Reforma del Presidente, motor para el bienestar animal
A lo largo de la historia, la explotación se ha mantenido como una práctica lamentable y constante en diversas sociedades y contextos, ya sea por parte de algunos seres humanos hacia otros de su misma especie o bien de éstos hacia los animales, modalidad que ha sido ...
A lo largo de la historia, la explotación se ha mantenido como una práctica lamentable y constante en diversas sociedades y contextos, ya sea por parte de algunos seres humanos hacia otros de su misma especie o bien de éstos hacia los animales, modalidad que ha sido naturalizada dentro de las sociedades contemporáneas.
La esclavitud de personas, con orígenes históricos en diversas culturas, sentó sus bases en el poder que ciertos grupos selectos pudieron ejercer hacia otros seres humanos considerándolos vulnerables, inferiores e indignos de derechos, tratados como propiedad, sometidos al trabajo forzado y privados de sus derechos más básicos.
Asimismo, hoy, la explotación animal, fundamentada en la ignorancia respecto al conocimiento y reconocimiento de los animales como seres capaces de sentir emociones y dignos de sus propios derechos, se sostiene bajo una idea errada de poder supremo del ser humano hacia estos seres “inferiores”.
Si bien aún son muchos los grupos de poder que operan con base en la opresión y la injusticia para satisfacer necesidades particulares o económicas, también ha crecido la exigencia social por el respeto a la dignidad y los derechos de los animales.

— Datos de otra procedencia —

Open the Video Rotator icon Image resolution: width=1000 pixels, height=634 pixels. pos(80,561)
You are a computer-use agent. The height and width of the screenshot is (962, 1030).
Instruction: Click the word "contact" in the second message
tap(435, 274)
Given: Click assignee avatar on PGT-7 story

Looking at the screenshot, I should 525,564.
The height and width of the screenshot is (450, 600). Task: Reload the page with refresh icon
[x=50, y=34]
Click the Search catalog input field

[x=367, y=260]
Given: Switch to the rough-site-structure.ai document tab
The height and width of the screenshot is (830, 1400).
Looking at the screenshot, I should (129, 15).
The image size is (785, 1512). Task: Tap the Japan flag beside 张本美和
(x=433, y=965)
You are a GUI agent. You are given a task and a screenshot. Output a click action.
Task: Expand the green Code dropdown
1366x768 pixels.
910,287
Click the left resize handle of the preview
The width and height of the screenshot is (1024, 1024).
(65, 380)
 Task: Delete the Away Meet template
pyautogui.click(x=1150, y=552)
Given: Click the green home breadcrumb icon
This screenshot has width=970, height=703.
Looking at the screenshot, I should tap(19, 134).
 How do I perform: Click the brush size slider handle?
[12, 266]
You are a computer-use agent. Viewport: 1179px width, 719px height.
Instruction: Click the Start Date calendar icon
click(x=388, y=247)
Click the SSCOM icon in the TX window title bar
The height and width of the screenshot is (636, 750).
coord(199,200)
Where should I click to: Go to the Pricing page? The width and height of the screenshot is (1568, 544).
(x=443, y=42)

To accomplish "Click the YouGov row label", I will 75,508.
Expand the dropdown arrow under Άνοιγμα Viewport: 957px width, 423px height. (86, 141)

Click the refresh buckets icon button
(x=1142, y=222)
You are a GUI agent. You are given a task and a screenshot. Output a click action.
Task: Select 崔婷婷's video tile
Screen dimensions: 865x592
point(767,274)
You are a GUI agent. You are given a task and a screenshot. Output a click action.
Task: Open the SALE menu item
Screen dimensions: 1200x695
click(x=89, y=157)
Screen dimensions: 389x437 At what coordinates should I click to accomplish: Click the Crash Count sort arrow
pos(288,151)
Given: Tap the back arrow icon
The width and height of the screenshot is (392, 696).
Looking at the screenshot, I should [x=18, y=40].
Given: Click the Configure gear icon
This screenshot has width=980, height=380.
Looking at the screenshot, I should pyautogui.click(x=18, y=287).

En algunas partes del mundo, la lucha ha avanzado tanto que países como Alemania, Austria, Suiza y la República Checa modificaron sus códigos civiles a fin de incorporar una categoría jurídica intermedia, entre la de persona y la de cosa, para hacer referencia a los animales no humanos, apuntando un logro en el reconocimiento de los animales. Igualmente, naciones como Francia han reconocido en su código civil a los animales como seres sintientes, algo similar a lo que logramos en México con este reconocimiento dentro de la Constitución política de la Ciudad de México.
Pero si bien estos cambios representan una formalidad en favor del bienestar animal, en la mayoría de los casos no repercuten en hechos trascendentales, pues la situación jurídica de los animales, en la mayoría de los casos, no los excluye de ser propiedad del ser humano y, aunque ya no sean considerados como cosas, la libertad y el respeto a su propia naturaleza sigue sin ser especificada y protegida por la ley.
En nuestro país se han dado pasos considerables hacia el trato digno y el bienestar de los animales, pero ninguno tan trascendental como podría serlo la reforma constitucional promovida por el presidente Andrés Manuel López Obrador, para la formulación de una nueva ley específica en la materia.
Con la propuesta del Presidente de la República de reformar los artículos 3, 4 y 73 de la Constitución Mexicana podrían darse pasos considerables contra el maltrato animal, ya que permitiría ampliar los parámetros de cuidado, respeto y trato digno, de acuerdo con su naturaleza, sus características y su vínculo con las personas; este último punto es de suma importancia para sentar bases que permitan reformular la manera en que tratamos y nos relacionamos con los seres vivos no humanos en los distintos ámbitos en los que son aprovechados y, lamentablemente, explotados. Si bien las bases para ello se han sentado a lo largo de los años, es preciso un motor que las eche a andar con mayor fuerza, y esta propuesta podría serlo.
Pero no debemos perder de vista que cualquier disposición o ley requiere tanto de la voluntad de las autoridades, como de participación social para ir más allá del valor simbólico que supone. Por ello, para que los animales dejen de ser objetos y esclavos al servicio del ser humano, se requieren cambios profundos y de pensamiento, tanto como normas y garantías jurídicas.